A warning against this complete mutual intoxication, against the desire to possess each
other whole, from a polished fingernail to a chipped tooth. I think we knew we would
bring each other to the breaking point, with our worst extremes laid bare and ugly... But
I digress.
What I want to say that to this day I am struggling to see you in your entirety. A lock of
hair; a string of beads; a collarbone, like a proud bird. Trinkets and mementoes, surely,
but their materiality challenges my memory of you, and isn’t it why we keep things? To
remember? Dried flowers — do people still keep those?
Still, I keep your things, your stupid things I did not have the heart to bury with you that
night. That night I dragged you, limp and heavy, your lifeless shoes leaving tell-tale
groves in soft summer earth. I pushed and pulled and smeared dirt and my tears all over
— pathetic, really, with my black rubbish bags and a plastic garden shovel.
Your things, I got a drawer full of them.

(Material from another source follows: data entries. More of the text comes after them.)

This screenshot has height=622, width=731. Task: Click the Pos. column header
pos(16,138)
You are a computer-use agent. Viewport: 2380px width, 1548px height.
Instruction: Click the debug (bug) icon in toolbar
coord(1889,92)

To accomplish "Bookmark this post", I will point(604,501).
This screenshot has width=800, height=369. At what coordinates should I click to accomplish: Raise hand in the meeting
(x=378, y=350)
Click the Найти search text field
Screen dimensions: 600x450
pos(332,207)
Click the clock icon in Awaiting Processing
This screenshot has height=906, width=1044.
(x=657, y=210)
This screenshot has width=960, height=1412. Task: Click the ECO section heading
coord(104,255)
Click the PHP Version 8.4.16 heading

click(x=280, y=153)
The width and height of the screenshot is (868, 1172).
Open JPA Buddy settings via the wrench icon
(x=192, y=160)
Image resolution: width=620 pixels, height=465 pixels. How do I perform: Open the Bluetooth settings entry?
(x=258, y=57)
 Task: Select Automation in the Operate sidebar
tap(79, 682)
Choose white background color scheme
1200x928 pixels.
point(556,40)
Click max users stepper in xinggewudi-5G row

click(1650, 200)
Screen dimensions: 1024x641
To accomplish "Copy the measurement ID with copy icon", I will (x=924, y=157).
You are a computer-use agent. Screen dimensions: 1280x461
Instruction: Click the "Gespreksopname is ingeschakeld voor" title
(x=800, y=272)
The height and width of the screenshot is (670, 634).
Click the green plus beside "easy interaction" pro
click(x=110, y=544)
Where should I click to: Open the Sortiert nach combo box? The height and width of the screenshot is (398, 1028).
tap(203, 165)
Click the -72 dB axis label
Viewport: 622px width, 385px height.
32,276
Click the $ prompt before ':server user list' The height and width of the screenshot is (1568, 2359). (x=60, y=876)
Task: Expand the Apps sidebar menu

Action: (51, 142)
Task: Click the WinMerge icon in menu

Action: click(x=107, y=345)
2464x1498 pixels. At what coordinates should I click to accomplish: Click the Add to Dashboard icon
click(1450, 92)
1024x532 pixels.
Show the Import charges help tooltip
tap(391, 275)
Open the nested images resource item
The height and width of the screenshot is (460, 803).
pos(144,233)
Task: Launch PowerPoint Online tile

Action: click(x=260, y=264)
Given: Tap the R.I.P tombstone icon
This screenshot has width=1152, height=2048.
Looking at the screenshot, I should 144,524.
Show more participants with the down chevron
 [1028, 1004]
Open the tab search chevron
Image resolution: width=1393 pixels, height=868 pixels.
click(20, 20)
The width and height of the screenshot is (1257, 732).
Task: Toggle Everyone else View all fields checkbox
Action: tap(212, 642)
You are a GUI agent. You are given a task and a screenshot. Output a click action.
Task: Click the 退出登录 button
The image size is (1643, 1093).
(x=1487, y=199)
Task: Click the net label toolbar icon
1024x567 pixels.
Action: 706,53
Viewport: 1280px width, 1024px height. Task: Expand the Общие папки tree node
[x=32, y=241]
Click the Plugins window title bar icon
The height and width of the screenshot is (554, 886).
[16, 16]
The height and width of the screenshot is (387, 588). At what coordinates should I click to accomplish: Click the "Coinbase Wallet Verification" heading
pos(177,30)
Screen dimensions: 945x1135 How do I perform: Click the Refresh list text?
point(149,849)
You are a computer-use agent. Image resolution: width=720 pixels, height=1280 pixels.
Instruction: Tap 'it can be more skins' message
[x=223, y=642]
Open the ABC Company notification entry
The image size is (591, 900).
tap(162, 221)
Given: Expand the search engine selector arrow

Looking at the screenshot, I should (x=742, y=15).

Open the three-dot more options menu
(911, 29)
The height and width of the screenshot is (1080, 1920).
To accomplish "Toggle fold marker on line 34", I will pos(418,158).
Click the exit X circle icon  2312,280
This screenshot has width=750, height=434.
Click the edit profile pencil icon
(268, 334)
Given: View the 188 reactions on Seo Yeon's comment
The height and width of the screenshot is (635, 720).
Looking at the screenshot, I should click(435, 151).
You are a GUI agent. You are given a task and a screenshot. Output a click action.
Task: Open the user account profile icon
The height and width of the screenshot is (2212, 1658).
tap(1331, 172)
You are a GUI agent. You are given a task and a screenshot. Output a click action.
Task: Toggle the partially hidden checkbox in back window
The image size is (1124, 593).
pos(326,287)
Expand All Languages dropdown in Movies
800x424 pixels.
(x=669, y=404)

Objects experience time differently — cushioned
in their slumber, they just let the years ebb at them, never frantic, never afraid. Dust
settles on them like a king’s mantle. But the drawer rattles and creaks; won’t close
properly — I should fix it, really, but you know how these things are. I ignore it, but it
pains me. I would never want to disturb your delicious dreaming.